Anyway, this guy left a trail of destruction wherever he went, but he kept being allowed to do so again and again because people didn't seem to take him seriously. He was sort of like an overgrown toddler, a buffoon, and way too many people seemed to pass this off as just silliness, even though he had a long record of violent and destructive behavior. He even had a crowd of supportive friends who'd cheer on his antics.

.

There used to be a guy in my neighborhood who would go around stealing women's underwear from clotheslines. Everyone knew about this guy and just laughed, I was like he's probably dangerous. He got caught breaking into someones house eventually and they found him, um doing stuff, to a big pile of underwear. I wish i knew his name ( i know it wasn't the "panty man" like we called him) he just gave off the weirdest vibe, I am sure he's locked up now. I could never understand how everyone just laughed it off though.
 
There used to be a guy in my neighborhood who would go around stealing women's underwear from clotheslines. Everyone knew about this guy and just laughed, I was like he's probably dangerous. He got caught breaking into someones house eventually and they found him, um doing stuff, to a big pile of underwear. I wish i knew his name ( i know it wasn't the "panty man" like we called him) he just gave off the weirdest vibe, I am sure he's locked up now. I could never understand how everyone just laughed it off though.

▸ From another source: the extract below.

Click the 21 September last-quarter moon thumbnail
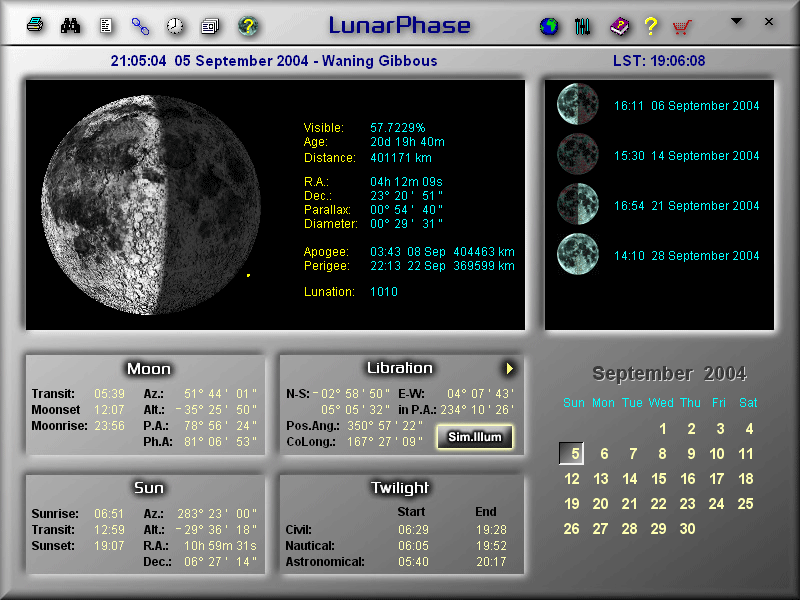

He had the makings of a serious criminal there. Although breaking into houses for the purpose of assaulting women is not a common crime, there is a pattern to it. Men who do it tend to have committed more conventional burglaries beforehand, not, as you'd probably expect, minor sex offences. They have 'practiced' first with the burglary.

So a man with an interest in stealing underwear who becomes bold enough to break into a house rather than staying outside to steal is clearly more dangerous than he used to be.
 
I think that's less people who feel wrong and more people brazenly demonstrating their total wrongness.

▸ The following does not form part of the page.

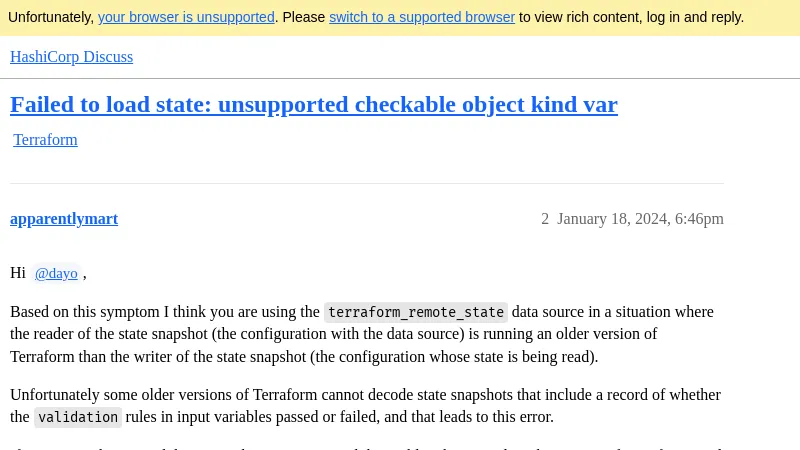This screenshot has width=800, height=450.
Task: Go to HashiCorp Discuss home link
Action: [71, 57]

's'all subjective though innit? We've all met our new partner's best mate who gave us the evil eye and creeped us out and we've thought, what the FLIP's going on 'ere!
Maybe it's us? :evil:

I work with the public and sometimes get creepy men latching onto me. Not a problem, I can deal with them, but I wonder how the less forthright ladies manage.

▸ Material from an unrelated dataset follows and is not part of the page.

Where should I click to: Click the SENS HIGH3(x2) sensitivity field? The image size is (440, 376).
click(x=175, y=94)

Had one a while back who kept following me and asking me for my phone number. I said repeatedly 'No, I'm married and I don't give out my number and I don't take men's', but he kept asking, saying 'It's just as friends, where's the harm in that? And anyway you've been talking to me so you must like me.'

Felt a strong, unpleasant vibe from him, that he felt he WOULD get my number and that when he did, he'd compromise me with it. He was obviously a bully around women. Reminded me of lads back when I was a teenager trying to get their hands up my jumper!
A puny man is no match for the Slime though. I also wear Paraboots for backup. :twisted:
 
Is there a thread somewhere for sexual harassment (reporting it, not advertising for it)? Sadly, I feel it would be very very long... :rolleyes:

And Fortean? Well it baffles me why they think they can behave like that.

They do feel 'wrong', don't they? I think it's because they are!!! :mad:
 
Had one a while back who kept following me and asking me for my phone number. I said repeatedly 'No, I'm married and I don't give out my number and I don't take men's', but he kept asking, saying 'It's just as friends, where's the harm in that? And anyway you've been talking to me so you must like me.'
I'm inclined to think that one must shut down these types of approaches right away with absolutely no ambiguity. The 'letting someone down gently' approach simply leaves a chink open for anther 'attempt'.
 
Easier said than done sometimes. Sometimes you really don't think you are being ambiguous! And sometimes you're trying to stop things turning nasty. (nastier...)

Yeah, I had a terrible problem with this when I was single. I mentioned The Gift of Fear by Gavin De Becker upthread and would highly recommend it. It did help me to stop putting off that "vulnerable" vibe that seemed to attract that type. It also helpfully mentions that you can't turn a kind person without harmful intent into a raging maniac by rejecting their date request. If they do turn into a raging maniac, they already were one - they were just hiding it.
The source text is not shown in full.